Experimental theta stimulation protocols and illustrations of endogenous theta oscillations in an immature and mature hippocampal network. (A) Artificial stimulus protocols have been shown to robustly induce LTP in adult hippocampal slices. At left is the stimulus pattern for primed-burst potentiation (PBP). At right is the stimulus pattern for theta-burst potentiation (TBP). (B) An illustration of a filtered EEG trace recorded in area CA1 of the hippocampus at 15 days of age. Action potentials (APs) from a single neuron are superimposed. Theta power is reduced relative to more mature animals and CA1 pyramidal neurons do not burst. The result is an increased proclivity to induce LTD during bouts of theta (Kleshchevnikov, 1999). (C) An illustration of a filtered EEG trace recorded in area CA1 of the hippocampus at 30 days of age. Theta power is increased relative to less mature animals and CA1 pyramidal neurons burst in relation to the theta rhythm. The result is an increased proclivity to induce LTP during bouts of theta activity.

Fig. 6

Relationships between the type of LTP expressed (non-associative versus associative) and patterns of synaptic strengthening in sparsely connected immature and mature CA3–CA1 neuronal networks. (A) Non-associative LTP induction is dependent solely on the activity state of the presynaptic neuron. Reduction in the constraints for LTP induction results in more synapses undergoing LTP. (B) Associative LTP induction is restricted to synapses with coincident pre- and post-synaptic activity.

Fig. 7

Associative synaptic plasticity permits overlap in the neural ensembles that represent adjacent locations in a testing environment. (A) The line on the parallelogram depicts the path of a rat moving across a testing platform. Numbers indicate timepoints when the ensembles below become activated. (B) Small samples of CA1 place cells at the timepoints marked in panel A. At 15 days of age, a preponderance of non-associative synaptic plasticity mechanisms results in minimal overlap in the ensembles that represent adjacent locations on the testing platform.
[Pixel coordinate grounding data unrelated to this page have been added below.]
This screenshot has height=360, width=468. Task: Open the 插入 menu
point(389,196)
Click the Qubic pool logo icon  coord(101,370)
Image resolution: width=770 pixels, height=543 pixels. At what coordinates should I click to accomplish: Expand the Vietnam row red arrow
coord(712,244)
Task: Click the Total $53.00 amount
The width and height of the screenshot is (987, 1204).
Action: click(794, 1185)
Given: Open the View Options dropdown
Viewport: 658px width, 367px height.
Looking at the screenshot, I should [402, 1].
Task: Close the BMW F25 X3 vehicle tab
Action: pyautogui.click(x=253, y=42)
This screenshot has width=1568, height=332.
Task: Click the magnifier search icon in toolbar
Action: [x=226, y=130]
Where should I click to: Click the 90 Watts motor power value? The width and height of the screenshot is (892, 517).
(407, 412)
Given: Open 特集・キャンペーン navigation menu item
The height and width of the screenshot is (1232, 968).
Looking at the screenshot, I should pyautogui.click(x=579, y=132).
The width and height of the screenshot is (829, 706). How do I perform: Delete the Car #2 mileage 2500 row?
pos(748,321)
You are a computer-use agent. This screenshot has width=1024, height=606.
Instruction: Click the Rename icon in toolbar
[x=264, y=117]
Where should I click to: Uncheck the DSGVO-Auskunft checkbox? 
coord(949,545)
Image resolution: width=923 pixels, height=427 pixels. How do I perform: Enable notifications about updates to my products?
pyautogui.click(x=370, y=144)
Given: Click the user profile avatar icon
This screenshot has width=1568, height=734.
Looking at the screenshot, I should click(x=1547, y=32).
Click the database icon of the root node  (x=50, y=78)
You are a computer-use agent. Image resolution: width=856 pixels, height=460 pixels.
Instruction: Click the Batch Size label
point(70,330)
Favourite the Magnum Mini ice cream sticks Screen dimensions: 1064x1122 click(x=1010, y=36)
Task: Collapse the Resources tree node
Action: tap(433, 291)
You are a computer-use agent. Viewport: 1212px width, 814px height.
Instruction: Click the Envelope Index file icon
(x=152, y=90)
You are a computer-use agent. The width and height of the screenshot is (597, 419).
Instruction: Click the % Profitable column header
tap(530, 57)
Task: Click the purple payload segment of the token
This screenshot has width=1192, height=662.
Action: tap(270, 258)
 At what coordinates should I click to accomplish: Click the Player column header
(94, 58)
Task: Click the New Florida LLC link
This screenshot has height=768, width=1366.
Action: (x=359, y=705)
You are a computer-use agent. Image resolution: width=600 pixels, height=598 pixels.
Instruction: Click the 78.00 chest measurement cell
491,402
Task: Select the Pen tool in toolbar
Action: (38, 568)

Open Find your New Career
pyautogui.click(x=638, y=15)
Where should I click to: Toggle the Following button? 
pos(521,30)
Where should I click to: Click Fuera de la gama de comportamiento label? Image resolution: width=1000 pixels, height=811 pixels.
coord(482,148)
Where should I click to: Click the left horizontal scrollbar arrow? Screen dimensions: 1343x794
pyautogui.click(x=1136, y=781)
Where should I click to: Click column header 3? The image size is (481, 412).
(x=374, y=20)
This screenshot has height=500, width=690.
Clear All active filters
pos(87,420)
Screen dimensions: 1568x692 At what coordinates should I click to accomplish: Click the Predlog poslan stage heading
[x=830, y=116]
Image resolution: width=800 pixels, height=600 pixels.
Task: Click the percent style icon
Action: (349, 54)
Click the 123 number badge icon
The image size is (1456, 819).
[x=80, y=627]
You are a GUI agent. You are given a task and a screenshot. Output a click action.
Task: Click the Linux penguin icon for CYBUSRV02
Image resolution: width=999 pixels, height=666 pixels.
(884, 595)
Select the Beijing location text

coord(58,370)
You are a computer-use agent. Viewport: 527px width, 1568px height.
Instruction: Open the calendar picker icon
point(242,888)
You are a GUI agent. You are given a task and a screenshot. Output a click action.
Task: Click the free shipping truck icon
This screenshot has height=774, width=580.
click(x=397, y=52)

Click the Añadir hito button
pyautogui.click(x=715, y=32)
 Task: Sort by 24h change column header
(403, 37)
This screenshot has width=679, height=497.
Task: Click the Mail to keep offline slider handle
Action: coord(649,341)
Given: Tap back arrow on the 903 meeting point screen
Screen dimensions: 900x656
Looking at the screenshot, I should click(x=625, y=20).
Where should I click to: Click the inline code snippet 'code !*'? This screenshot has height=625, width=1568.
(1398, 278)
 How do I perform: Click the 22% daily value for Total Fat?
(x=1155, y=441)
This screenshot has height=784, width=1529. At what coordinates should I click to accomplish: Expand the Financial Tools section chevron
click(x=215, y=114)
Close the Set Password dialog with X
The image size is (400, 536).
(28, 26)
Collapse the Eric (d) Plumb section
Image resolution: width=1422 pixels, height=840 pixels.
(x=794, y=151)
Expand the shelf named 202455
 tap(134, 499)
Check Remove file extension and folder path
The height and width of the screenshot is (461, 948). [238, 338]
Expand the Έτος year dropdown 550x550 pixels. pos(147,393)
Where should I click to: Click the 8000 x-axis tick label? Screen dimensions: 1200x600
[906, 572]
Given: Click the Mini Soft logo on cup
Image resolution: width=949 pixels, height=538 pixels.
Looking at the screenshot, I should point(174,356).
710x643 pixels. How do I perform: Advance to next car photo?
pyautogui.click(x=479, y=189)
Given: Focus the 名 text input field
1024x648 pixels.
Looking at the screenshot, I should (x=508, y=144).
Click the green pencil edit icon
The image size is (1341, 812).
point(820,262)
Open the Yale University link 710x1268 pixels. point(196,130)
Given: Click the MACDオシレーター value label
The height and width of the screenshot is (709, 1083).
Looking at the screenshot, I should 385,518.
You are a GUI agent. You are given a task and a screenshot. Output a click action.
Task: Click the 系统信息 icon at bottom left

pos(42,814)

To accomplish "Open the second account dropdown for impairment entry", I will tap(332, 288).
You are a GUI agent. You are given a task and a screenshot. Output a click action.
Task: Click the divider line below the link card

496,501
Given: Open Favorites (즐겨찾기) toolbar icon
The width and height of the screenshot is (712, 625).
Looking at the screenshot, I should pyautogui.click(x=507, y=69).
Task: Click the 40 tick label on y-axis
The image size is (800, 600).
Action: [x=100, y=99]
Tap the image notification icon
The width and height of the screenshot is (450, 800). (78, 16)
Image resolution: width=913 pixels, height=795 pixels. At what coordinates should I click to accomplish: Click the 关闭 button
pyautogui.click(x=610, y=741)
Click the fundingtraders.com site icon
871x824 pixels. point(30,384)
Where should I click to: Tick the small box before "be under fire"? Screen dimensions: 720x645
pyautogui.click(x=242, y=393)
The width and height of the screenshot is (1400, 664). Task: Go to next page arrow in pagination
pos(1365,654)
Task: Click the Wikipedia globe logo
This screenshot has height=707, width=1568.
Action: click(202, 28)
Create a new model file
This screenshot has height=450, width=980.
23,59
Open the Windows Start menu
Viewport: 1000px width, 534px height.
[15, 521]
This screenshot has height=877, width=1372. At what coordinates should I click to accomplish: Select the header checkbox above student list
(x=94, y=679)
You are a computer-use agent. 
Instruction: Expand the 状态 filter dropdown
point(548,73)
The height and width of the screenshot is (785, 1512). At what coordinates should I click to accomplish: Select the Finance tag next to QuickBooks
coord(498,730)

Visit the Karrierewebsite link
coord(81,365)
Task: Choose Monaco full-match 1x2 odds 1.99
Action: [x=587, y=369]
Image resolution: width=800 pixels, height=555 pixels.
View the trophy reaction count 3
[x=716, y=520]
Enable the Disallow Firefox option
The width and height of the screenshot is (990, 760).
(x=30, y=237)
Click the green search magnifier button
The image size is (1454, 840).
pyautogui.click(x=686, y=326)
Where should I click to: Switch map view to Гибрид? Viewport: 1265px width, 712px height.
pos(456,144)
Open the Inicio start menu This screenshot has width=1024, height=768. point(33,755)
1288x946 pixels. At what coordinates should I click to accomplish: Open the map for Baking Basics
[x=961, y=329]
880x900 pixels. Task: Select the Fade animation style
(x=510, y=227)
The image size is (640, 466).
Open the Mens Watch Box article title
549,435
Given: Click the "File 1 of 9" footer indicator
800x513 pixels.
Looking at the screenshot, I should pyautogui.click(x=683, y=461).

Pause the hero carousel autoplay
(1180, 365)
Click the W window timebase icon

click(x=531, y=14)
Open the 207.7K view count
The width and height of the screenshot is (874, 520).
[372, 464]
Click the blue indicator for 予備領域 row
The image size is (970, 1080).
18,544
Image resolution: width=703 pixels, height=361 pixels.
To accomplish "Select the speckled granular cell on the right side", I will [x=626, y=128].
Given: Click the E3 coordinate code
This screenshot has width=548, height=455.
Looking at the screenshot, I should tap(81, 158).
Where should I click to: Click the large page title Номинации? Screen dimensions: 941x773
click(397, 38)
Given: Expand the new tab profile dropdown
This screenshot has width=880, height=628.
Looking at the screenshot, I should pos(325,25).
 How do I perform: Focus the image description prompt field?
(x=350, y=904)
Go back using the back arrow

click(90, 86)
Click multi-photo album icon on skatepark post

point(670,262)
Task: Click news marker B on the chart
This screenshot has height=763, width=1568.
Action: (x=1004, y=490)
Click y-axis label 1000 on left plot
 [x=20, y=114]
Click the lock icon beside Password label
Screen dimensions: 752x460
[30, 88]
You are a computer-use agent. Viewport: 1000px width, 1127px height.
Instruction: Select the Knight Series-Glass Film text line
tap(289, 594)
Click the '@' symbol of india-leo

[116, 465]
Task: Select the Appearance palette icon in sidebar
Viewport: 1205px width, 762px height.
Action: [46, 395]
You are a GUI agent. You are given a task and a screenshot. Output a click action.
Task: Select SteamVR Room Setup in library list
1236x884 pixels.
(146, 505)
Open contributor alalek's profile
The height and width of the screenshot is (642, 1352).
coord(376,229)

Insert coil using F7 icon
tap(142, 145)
At 23 days of age, waning of non-associative plasticity mechanisms unmasks synaptic alterations due to associative plasticity. The result is an increase in the overlap of ensembles that represent adjacent locations on the testing platform. Red ovals are neurons that are active in two adjacent locations on the platform. Green ovals represent neurons that were active in one position, but not in an adjacent position. Associative synaptic plasticity permits sequential activation of ensembles that depict the past trajectory or future path of the animal.